The Bosch unit I keep finding is the RA1181, which has a top that is 27"x18". In the picture it looks like you might have used the top from that one on your TS.

I don't see a table top only offered from Bosch, after reviewing their website and Amazon and a couple of tool supply sites.

Thanks, Jim


----------



## vulgarviking (Apr 4, 2016)

> What router table from Bosch is pictured on your saw, v-viking?
> And, I see akawtg also mentions the Bosch top mounted like that.
> 
> Is that the top of the Bosch bench top router table, removed from its stand and mounted to the table saw?
> ...


 Hi Jim. This is a modified Bosch RA1181. I wrote a review on it about a month ago. In short, I'm not impressed with it. As far as the blade change, I do raise it all the way and it's still a pain in the ass. But nothing compared to the riving knife. LOL! I still can't pull that out without dragging my saw across my shop.
-Jason


----------



## 44Dan44 (May 18, 2016)

Thanks for the review, I'm narrowing in on the 36-5100. Same saw with cast iron instead of stamped steel extensions, little heavier because of it.


----------



## vulgarviking (Apr 4, 2016)

> Thanks for the review, I m narrowing in on the 36-5100. Same saw with cast iron instead of stamped steel extensions, little heavier because of it.
> 
> - 44Dan44


If you're going to spend $950 for a table saw, then I think that it's worth the extra $100 for the wings.
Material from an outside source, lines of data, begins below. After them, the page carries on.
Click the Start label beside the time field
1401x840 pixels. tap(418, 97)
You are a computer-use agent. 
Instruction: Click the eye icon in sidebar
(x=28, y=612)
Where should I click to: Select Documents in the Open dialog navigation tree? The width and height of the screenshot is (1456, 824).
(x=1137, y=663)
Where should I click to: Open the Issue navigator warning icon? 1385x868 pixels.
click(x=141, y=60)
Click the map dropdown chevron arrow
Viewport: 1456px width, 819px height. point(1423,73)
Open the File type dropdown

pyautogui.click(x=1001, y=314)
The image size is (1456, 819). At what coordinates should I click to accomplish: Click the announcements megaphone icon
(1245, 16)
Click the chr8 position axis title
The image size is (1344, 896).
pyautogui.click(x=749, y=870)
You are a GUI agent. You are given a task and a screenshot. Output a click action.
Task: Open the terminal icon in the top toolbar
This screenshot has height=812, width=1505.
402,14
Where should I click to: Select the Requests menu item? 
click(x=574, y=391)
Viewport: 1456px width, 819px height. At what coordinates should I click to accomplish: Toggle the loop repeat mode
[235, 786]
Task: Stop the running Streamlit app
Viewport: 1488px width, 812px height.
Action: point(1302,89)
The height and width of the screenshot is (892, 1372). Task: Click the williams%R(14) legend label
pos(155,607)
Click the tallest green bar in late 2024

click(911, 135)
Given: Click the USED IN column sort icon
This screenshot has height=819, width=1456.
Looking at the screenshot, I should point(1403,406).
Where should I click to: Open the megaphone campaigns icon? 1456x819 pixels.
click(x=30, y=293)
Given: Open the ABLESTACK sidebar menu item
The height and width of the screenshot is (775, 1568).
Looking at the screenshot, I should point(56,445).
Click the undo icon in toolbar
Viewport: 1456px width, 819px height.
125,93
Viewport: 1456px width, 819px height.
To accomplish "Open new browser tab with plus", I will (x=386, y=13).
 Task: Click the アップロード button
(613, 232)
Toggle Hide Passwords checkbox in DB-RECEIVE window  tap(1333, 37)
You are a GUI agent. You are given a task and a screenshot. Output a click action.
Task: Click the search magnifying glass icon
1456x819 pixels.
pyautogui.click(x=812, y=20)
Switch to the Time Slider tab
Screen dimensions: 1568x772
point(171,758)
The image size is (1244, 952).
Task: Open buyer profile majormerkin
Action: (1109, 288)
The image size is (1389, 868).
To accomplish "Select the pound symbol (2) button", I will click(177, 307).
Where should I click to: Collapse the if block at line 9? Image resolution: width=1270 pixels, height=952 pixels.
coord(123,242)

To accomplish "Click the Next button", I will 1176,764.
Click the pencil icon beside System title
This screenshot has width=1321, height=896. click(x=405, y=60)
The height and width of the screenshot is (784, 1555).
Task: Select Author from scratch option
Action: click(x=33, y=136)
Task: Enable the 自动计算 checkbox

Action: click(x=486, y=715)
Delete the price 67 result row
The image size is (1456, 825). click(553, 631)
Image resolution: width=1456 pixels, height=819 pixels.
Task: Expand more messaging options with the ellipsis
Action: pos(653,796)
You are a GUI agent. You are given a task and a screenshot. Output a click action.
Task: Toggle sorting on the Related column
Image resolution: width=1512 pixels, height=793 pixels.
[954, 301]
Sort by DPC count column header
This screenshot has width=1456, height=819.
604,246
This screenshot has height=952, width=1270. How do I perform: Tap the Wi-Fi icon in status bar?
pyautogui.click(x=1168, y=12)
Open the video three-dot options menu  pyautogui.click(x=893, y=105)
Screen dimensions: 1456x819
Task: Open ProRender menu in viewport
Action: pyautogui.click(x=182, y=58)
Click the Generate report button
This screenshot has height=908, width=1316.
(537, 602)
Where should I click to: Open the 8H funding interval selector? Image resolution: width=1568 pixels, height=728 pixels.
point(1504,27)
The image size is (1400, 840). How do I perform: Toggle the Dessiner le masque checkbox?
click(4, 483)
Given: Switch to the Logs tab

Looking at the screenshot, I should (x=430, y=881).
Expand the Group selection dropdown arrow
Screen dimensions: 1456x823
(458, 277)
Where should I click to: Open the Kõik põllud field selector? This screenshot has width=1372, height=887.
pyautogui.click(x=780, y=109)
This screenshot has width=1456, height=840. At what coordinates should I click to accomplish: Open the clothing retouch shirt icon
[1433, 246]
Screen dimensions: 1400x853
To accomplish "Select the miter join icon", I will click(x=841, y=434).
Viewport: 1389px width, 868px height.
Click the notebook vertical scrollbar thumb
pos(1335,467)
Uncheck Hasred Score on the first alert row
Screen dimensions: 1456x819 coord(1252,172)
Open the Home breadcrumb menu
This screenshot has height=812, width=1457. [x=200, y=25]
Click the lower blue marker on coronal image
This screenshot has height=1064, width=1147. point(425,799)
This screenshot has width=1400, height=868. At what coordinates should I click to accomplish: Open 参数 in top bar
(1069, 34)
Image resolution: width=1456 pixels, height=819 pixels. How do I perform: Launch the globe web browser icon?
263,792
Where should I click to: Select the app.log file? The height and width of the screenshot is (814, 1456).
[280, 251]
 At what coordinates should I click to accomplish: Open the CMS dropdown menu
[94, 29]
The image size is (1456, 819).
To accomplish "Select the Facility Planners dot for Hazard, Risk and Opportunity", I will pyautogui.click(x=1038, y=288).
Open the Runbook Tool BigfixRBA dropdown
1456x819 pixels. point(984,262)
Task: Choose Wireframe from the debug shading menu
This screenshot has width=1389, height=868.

Unless, you're not gonna use the right wing for a built in router table. In my opinion, that money would be better used towards the router table. I don't think you'd benefit much from just having one wing. If you were to go that route. But if not, go for the 5100!


----------



## BRef (Jul 6, 2015)

I agree, I have mine a year now and it is great. Had some problems during setup (missing items) and after a few tries Delta finally got it right and comped me a dado insert, tshirts and a few other knick knacks for my trouble.


----------